One of the few male nudes at the National Portrait Gallery | Gilbert & George, In the Piss, 1997
The National Portrait Gallery's re-opening sheds light on an obvious yet easily forgotten truth of museum curation: no amount of avant-garde architecture or progressive placards can save a collection if the artwork itself is bad. It's reassuring that the quality is low throughout the entire institution as opposed to just one type or period of portraiture, suggesting overall a mere lack of taste rather than of knowledge. This is not a problem exclusive to portrait galleries, but it is more common among them: curators are often prone to let the the character of the sitter overshadow the quality of the work.

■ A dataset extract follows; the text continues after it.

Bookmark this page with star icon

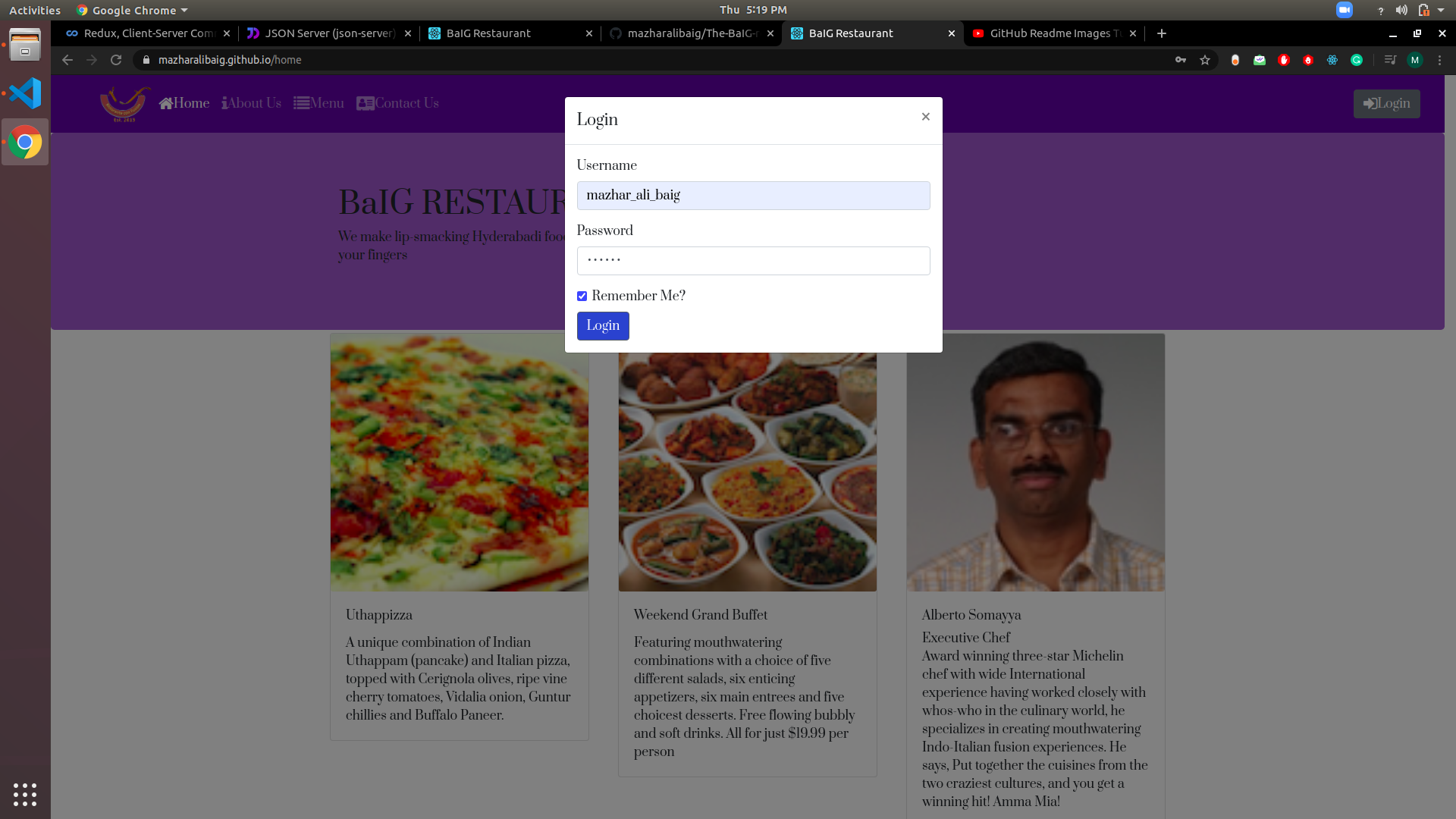[x=1205, y=60]
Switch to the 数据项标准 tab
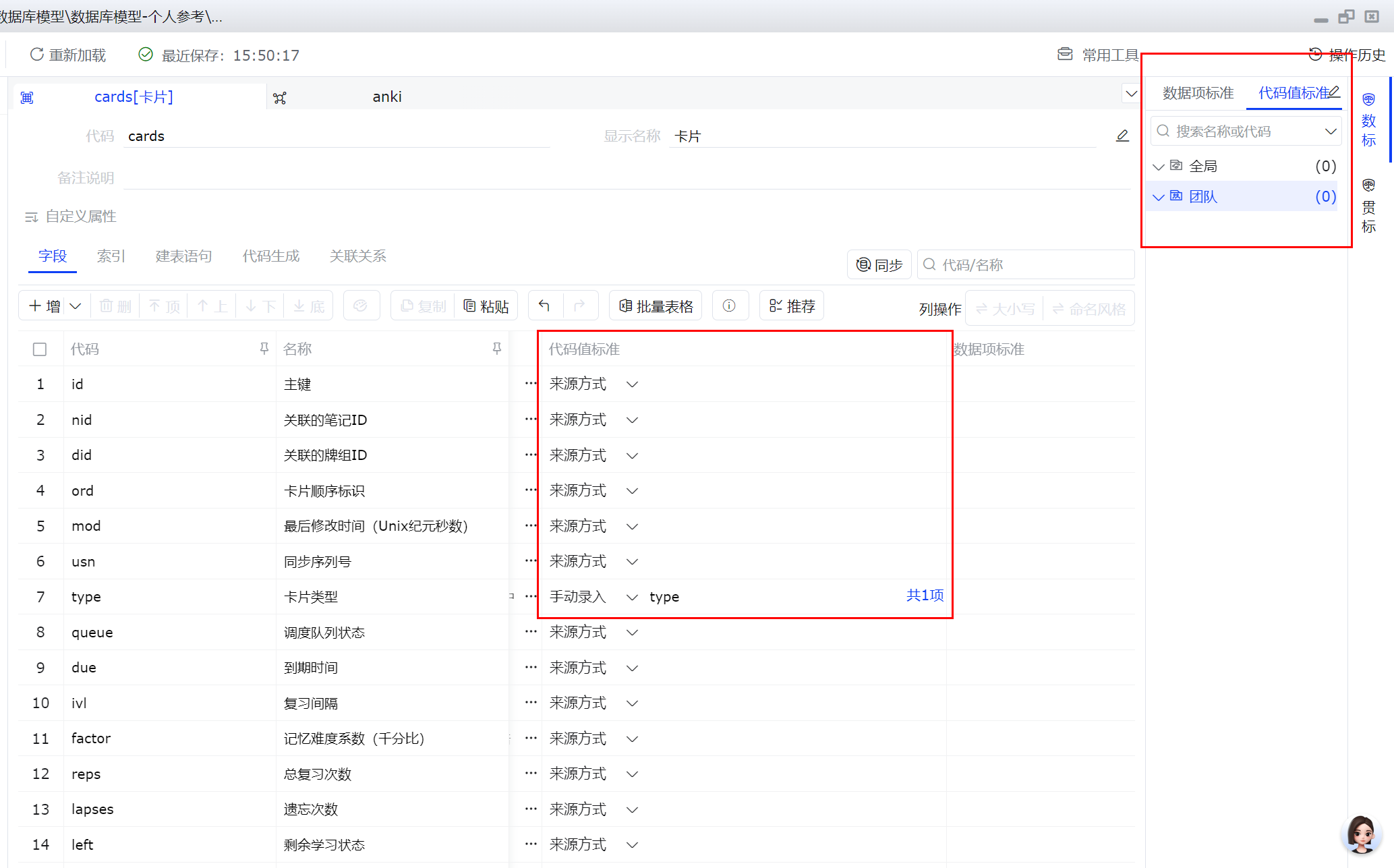The width and height of the screenshot is (1394, 868). [1198, 93]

Yet it's still disappointing that after three years, millions of pounds, and an acquisitional increase of a third that the new works aren't good enough to lift up the rest, or indeed that British painters and photographers don't appear to be producing particularly high caliber work. It's likely that this isn't the case, and that the big brasses just aren't particularly brushed up on their basic art history (or, more likely, are only willing to dole out the cash to very specific friends and institutions). However, the consequences of bad curation in public museums are more concerning than mere snobbishness: if the British public is not exposed to good art, how will they know how to recognise it, or indeed, make it?